> **GIVEN INSTRUCTION**:
Answer these from the passage on breakups and digital possessions:
(a) Which university is Steve Whittaker a psychology professor at?
(b) Which university is co-author Corina Sas from?
(c) Across which devices are digital possessions stored?

> **PASSAGE**:
Even though photos of your ex on
Facebook can be deleted with just a
click, the proliferation of social
networking sites has made forgetting
after a break-up a bigger chore, a new
study has found.
"People are keeping huge collections
of digital possessions," said Steve
Whittaker, a psychology professor at
UC Santa Cruz who specialises in
human-computer interaction.
"There has been little exploration of
the negative role of digital possessions
when people want to forget aspects of
their lives," said Whittaker.
Whittaker and co-author Corina Sas,
of Lancaster University, examined the
challenges of digital possessions and
their disposal after a romantic
breakup.
Digital possessions include photos,
messages, music, and video stored
across multiple devices such as
computers, tablets, phones, and
cameras, researchers said.
Their pervasiveness "creates problems
during a breakup, as people 'inhabit'
their digital space where photos and
music constantly remind them about
their prior relationship."

> **EXTRACTED INFORMATION**:
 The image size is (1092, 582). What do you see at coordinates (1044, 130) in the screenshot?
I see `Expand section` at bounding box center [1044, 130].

--

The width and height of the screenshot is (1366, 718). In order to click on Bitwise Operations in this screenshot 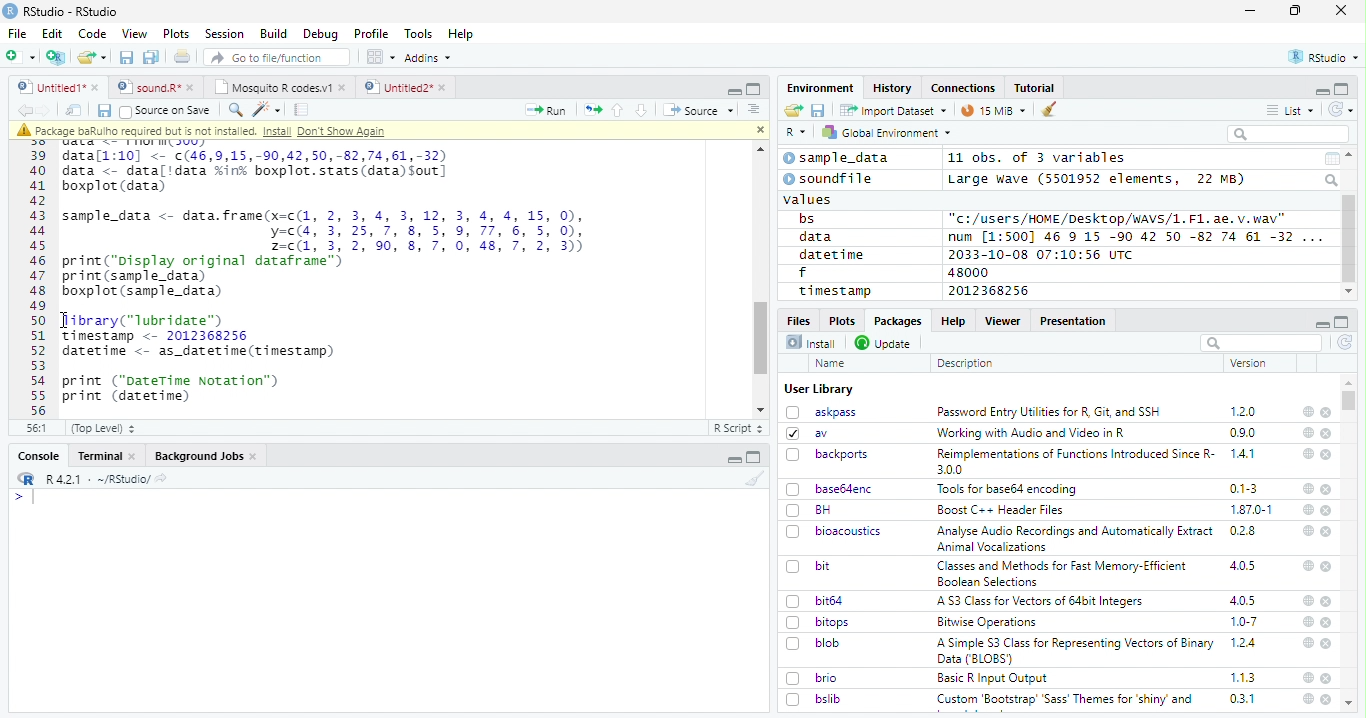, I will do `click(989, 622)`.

> **OUTPUT BELOW**:
(a) UC Santa Cruz
(b) Lancaster University
(c) Computers, tablets, phones, and cameras